The Wikimedia API documentation specifies these limitations:
- No more than 500 random articles per request.
- No more than 50 article contents per request.
Taking these limitations into account and as a compromise between precision and query execution time, I chose to sample 100,000 articles per language as a reference for article byte length and 500 articles to estimate the bytes per character for each language.
Limitations
Currently, the Wikimedia API returns its own wikitext
format when asked to provide the content of an article. This format is not plain text and is closer to HTML. Since all languages on Wikimedia use this same format, I estimated that we could rely on it without influencing the direction of our final results.
However, some languages are more verbose than others. For example, in French, we say "Comment ça va?" (15 characters) compared to "How are you?" (12 characters) in English. This study does not account for this phenomenon. If we wanted to address it, we could compare different translations of the same book corpus to establish a "density" correction variable for languages. In my research, I did not find any data that provides a ratio to apply to each language.
However, I did find a very interesting paper that compares the information density of 17 different languages and the speed at which they are spoken. Its conclusion is that the most "efficient" languages are spoken more slowly than the least efficient ones, resulting in a verbal information transmission rate consistently around ~39 bits per second.
Interesting.
Get the average byte length of articles in each language
As stated in the protocol, we will use a Wikipedia API to retrieve 500 random articles in a given language.
def getRandomArticlesUrl(locale):
return "https://" + locale + ".wikipedia.org/w/api.php?action=query&generator=random&grnlimit=500&grnnamespace=0&prop=info&format=json"
def getRandomArticles(locale):
url = getRandomArticlesUrl(locale)
response = requests.get(url)
return json.loads(response.content)["query"]["pages"]
This then gives us a response like { "id1": { "title": "...", "length": 1234 }, "id2": { "title": "...", "length": 5678 }, ... }
which we can use to retrieve the size in bytes of a large number of articles.
This data is then reworked to obtain the following table:
Language | Average length | ... |
---|---|---|
EN | 8865.33259 | |
FR | 7566.10867 | |
RU | 10923.87673 | |
JA | 9865.59485 | |
... |
At first glance, it would seem that articles in English have a larger byte length than those in French. Similarly, those in Russian have a larger byte length than those in any other language.
Should we stop at this conclusion? Not quite. Since the length reported by Wikipedia is a length in bytes, we need to delve a little deeper into how characters are encoded to understand these initial results.

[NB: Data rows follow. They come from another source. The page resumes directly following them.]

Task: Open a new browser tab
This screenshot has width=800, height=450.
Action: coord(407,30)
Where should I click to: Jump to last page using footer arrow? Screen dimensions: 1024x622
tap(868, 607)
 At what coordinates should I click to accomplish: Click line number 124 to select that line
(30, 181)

How Letters Are Encoded: An Introduction to UTF-8
What is a byte?
Unlike you and me, a computer has no concept of letters, let alone an alphabet. For it, everything is represented as a sequence of 0s and 1s.

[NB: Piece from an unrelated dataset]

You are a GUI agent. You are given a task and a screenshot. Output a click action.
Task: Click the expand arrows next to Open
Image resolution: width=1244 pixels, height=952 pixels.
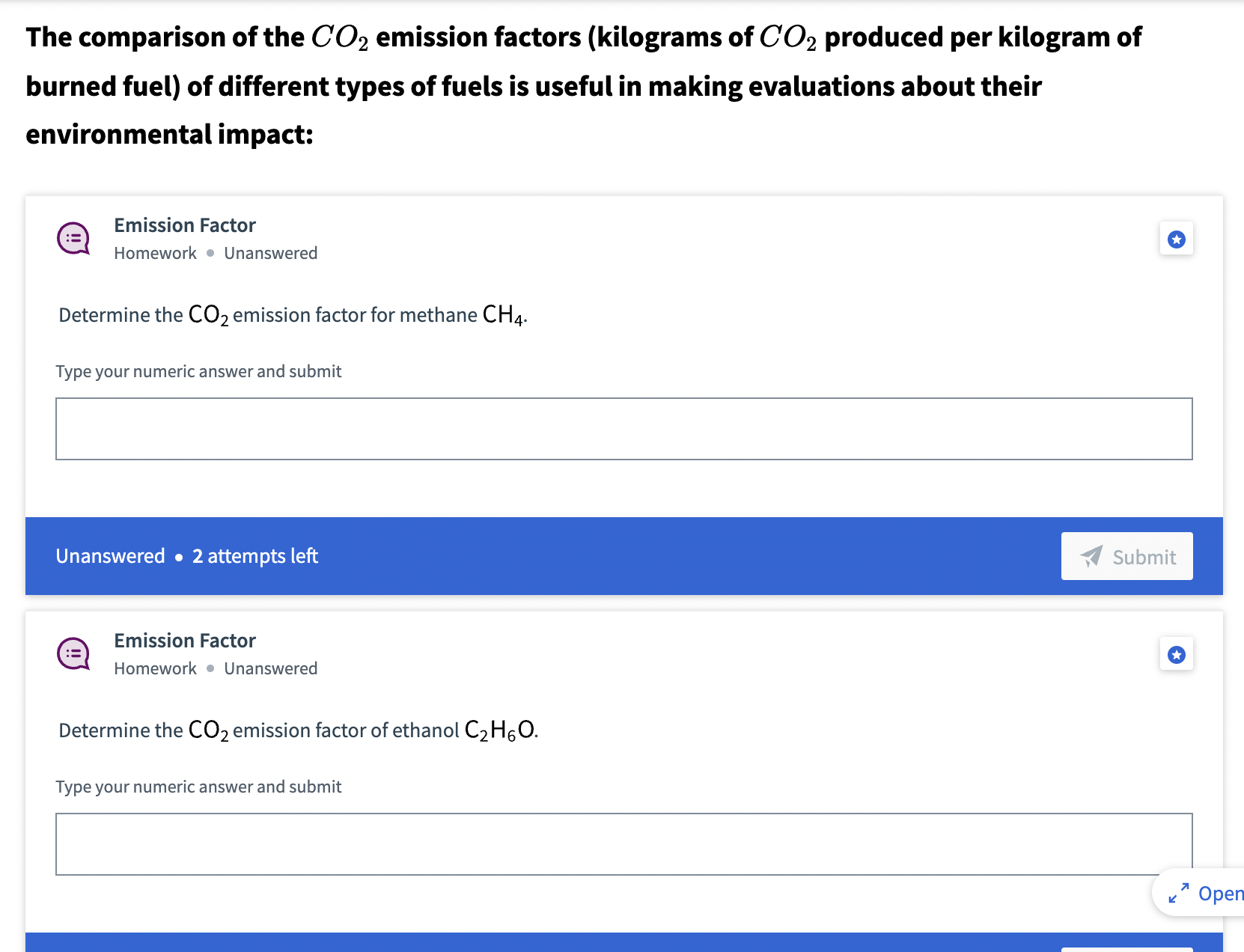click(x=1179, y=893)
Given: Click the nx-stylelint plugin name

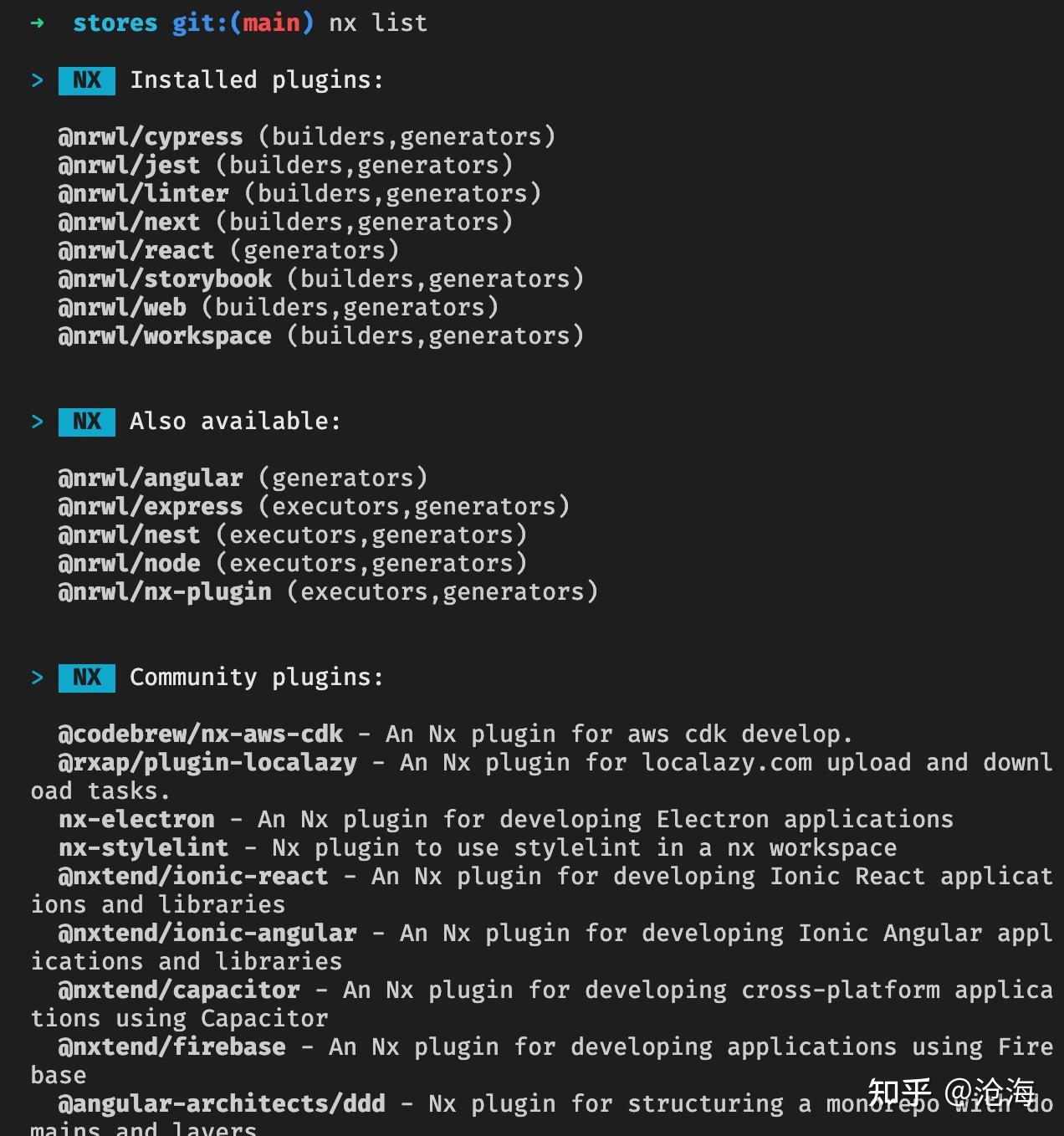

In our decimal system, we go from 0 to 1, then from 1 to 2, and so on, up to 10.
For the computer, which uses a binary system, we go from 0 to 1, then from 1 to 10, then from 10 to 11, 100, and so forth.
Here is a comparison table to make it clearer:
Decimal | Binary |
---|---|
0 | 0 |
1 | 1 |
2 | 10 |
3 | 11 |
4 | 100 |
5 | 101 |
6 | 110 |
7 | 111 |
8 | 1000 |
9 | 1001 |
10 | 1010 |
... |
Learning binary goes well beyond the scope of this article, but you can see that as the number becomes larger, its binary representation is "wider" compared to its decimal representation.
Since a computer needs to distinguish between numbers, it stores them in small packets of 8 units called bytes. A byte is composed of 8 bits, for example, 01001011.
How UTF-8 stores characters
We have seen how to store numbers, it gets a little more complicated for storing letters.
Our Latin alphabet used in many Western countries uses an alphabet of 26 letters. Couldn't we just use a reference table where each number from 0 to 25 corresponds to a letter?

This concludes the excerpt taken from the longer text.